▶ _Written request_: Reproduce each of the entries below word for word, omitting the pictures.

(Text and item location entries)
--------------------------------
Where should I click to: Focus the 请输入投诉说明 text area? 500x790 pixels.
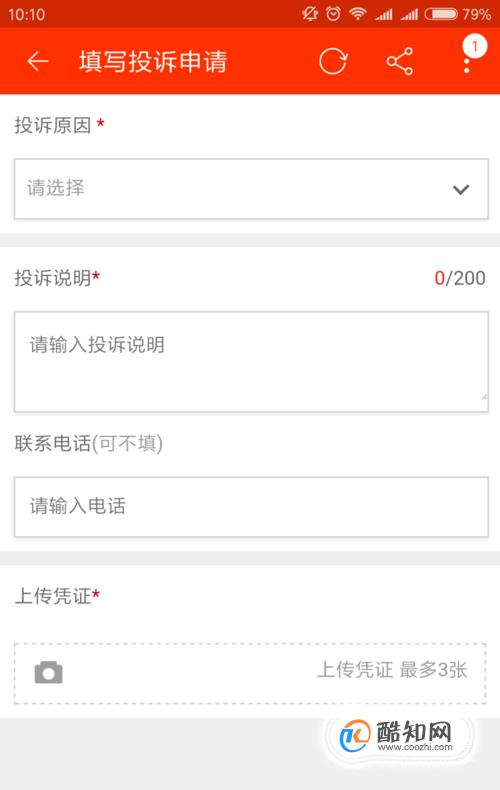[251, 362]
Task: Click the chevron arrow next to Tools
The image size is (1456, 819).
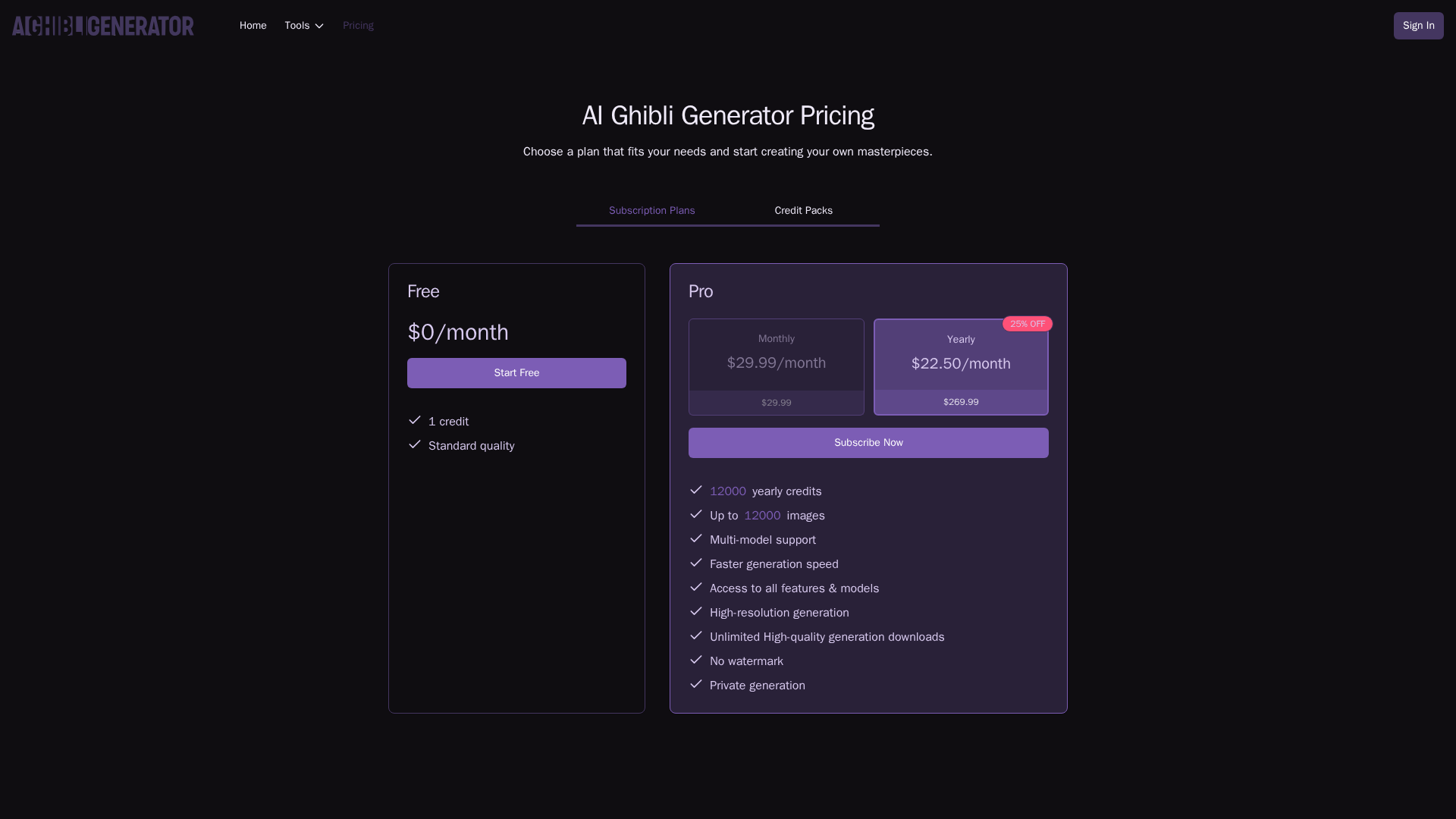Action: [x=319, y=27]
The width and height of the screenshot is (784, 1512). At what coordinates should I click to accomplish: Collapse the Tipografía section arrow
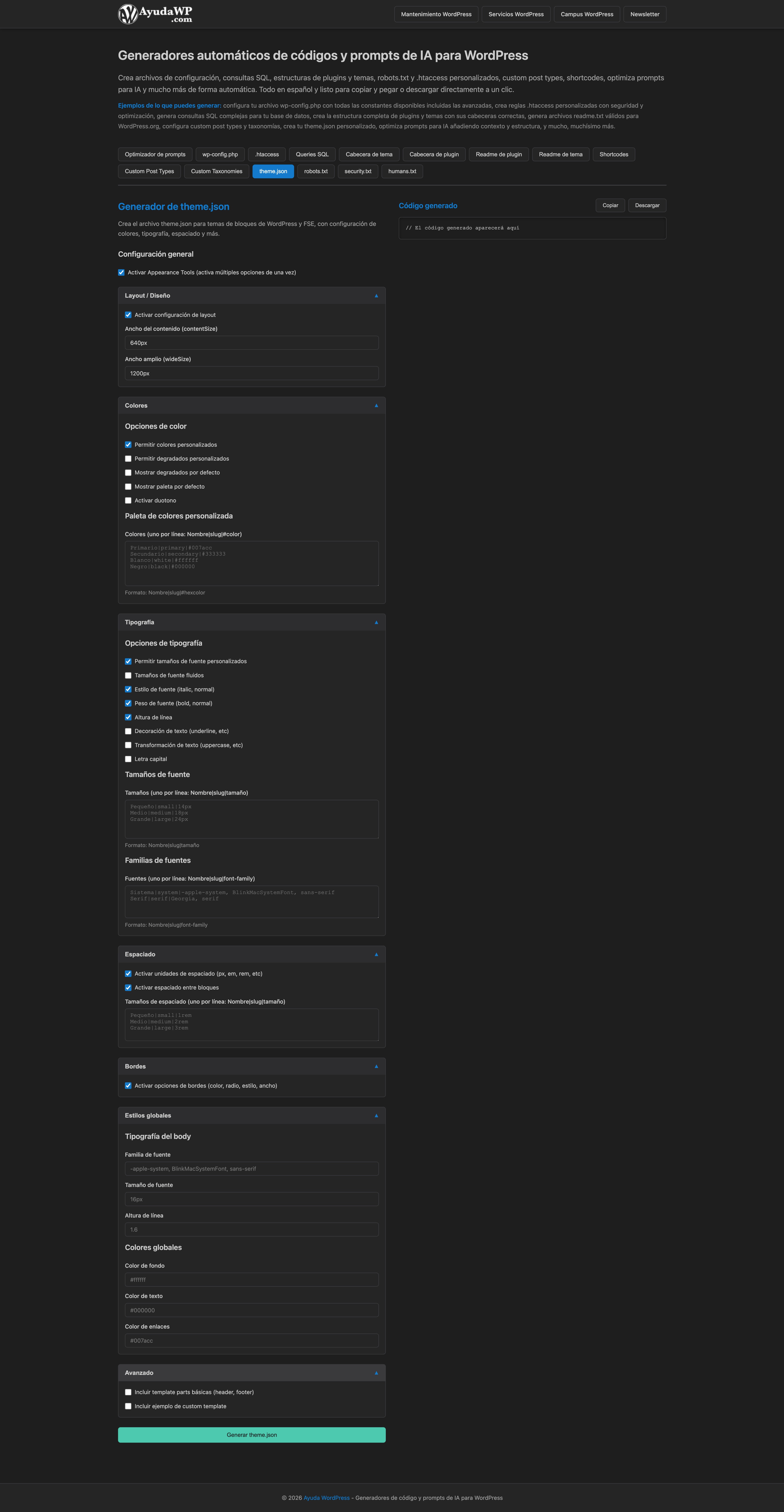[x=376, y=622]
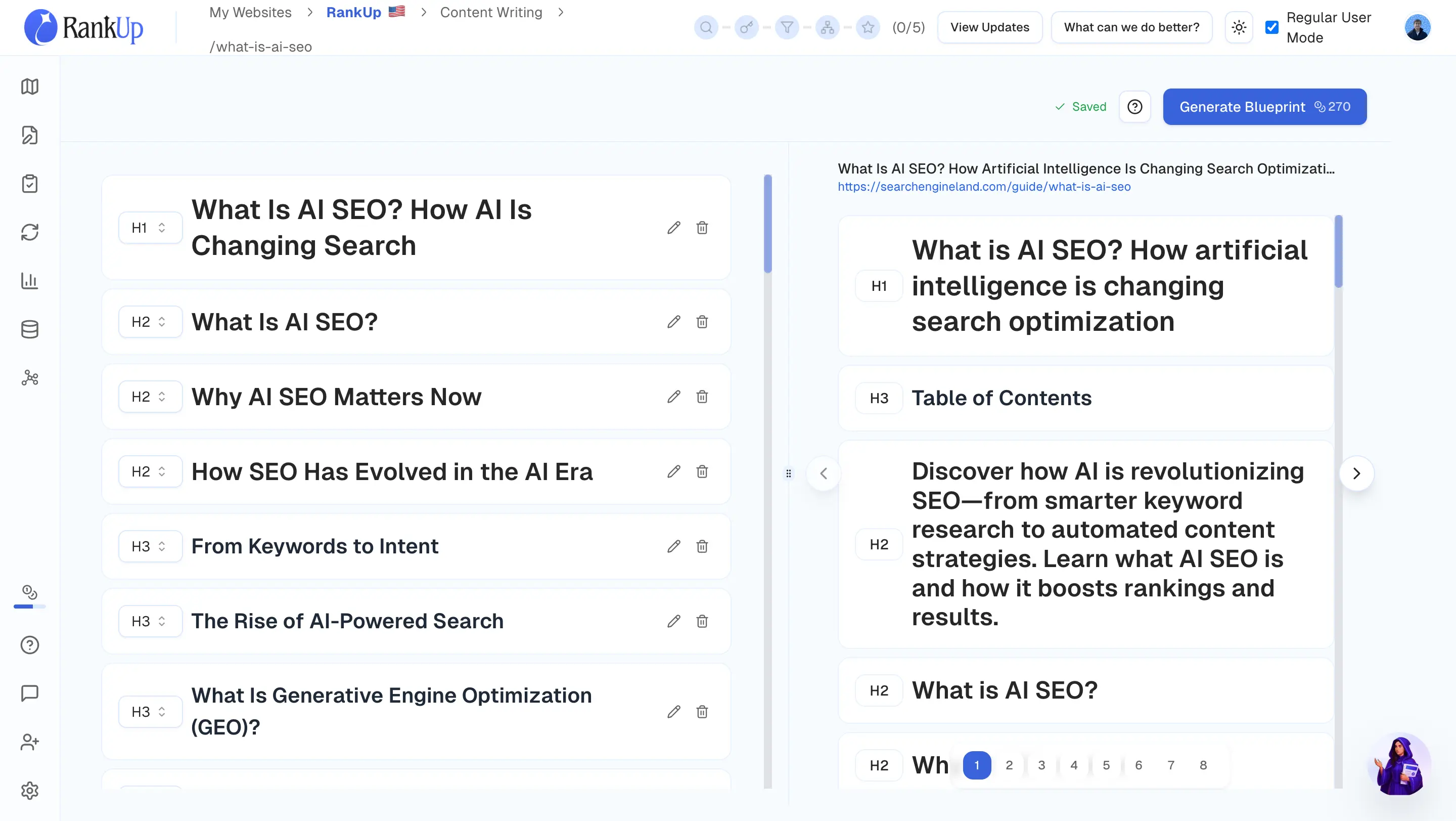Click the Generate Blueprint button
This screenshot has height=821, width=1456.
(1264, 107)
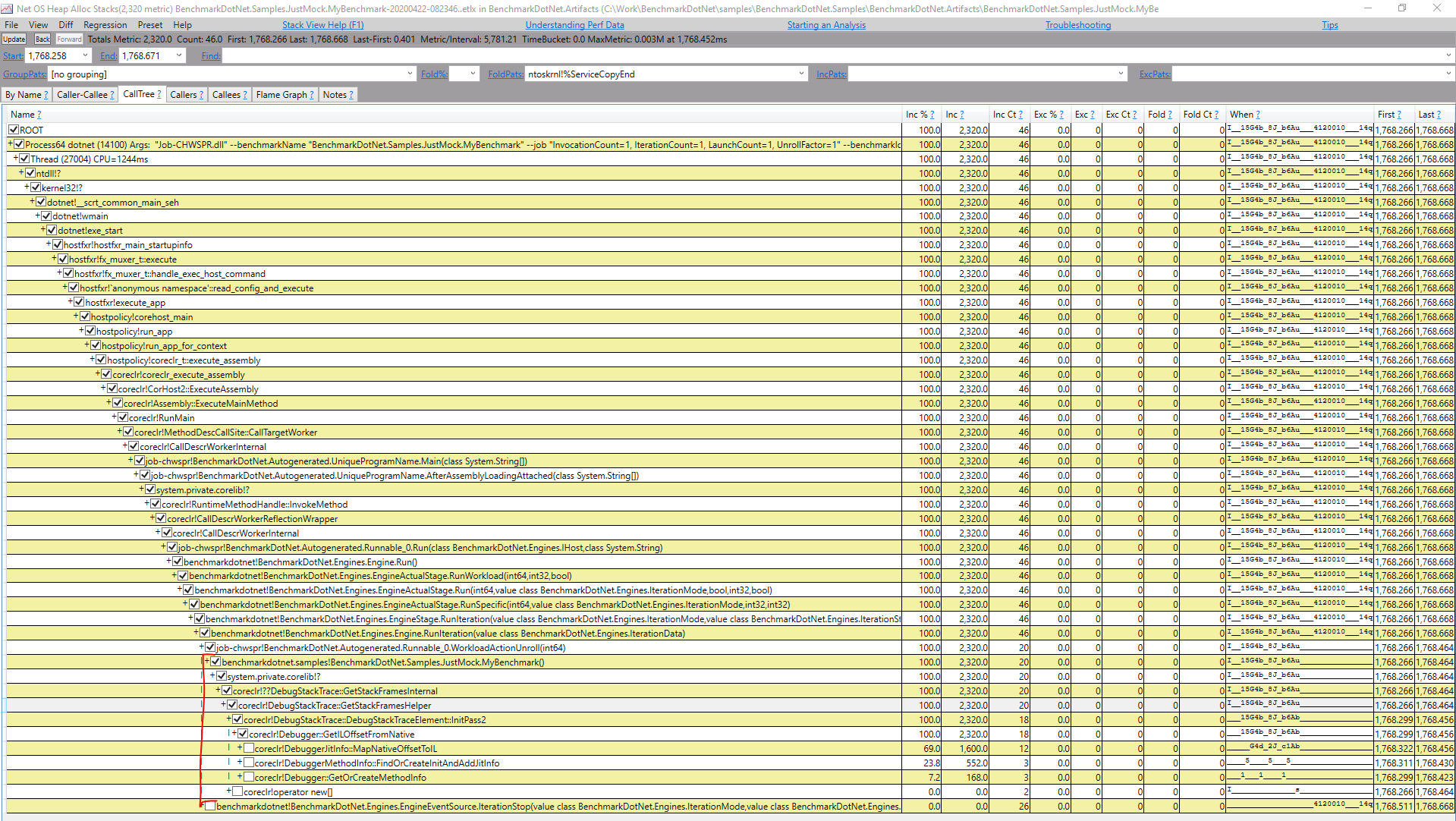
--------------------------------
▶ _Written answer_:
Where should I click to: Focus the 请输入投诉说明 text area? 500x790 pixels.
[251, 362]
Task: Click the chevron arrow next to Tools
The image size is (1456, 819).
Action: [x=319, y=27]
The width and height of the screenshot is (784, 1512). At what coordinates should I click to accomplish: Collapse the Tipografía section arrow
[x=376, y=622]
Click the Generate Blueprint button
This screenshot has height=821, width=1456.
(1264, 107)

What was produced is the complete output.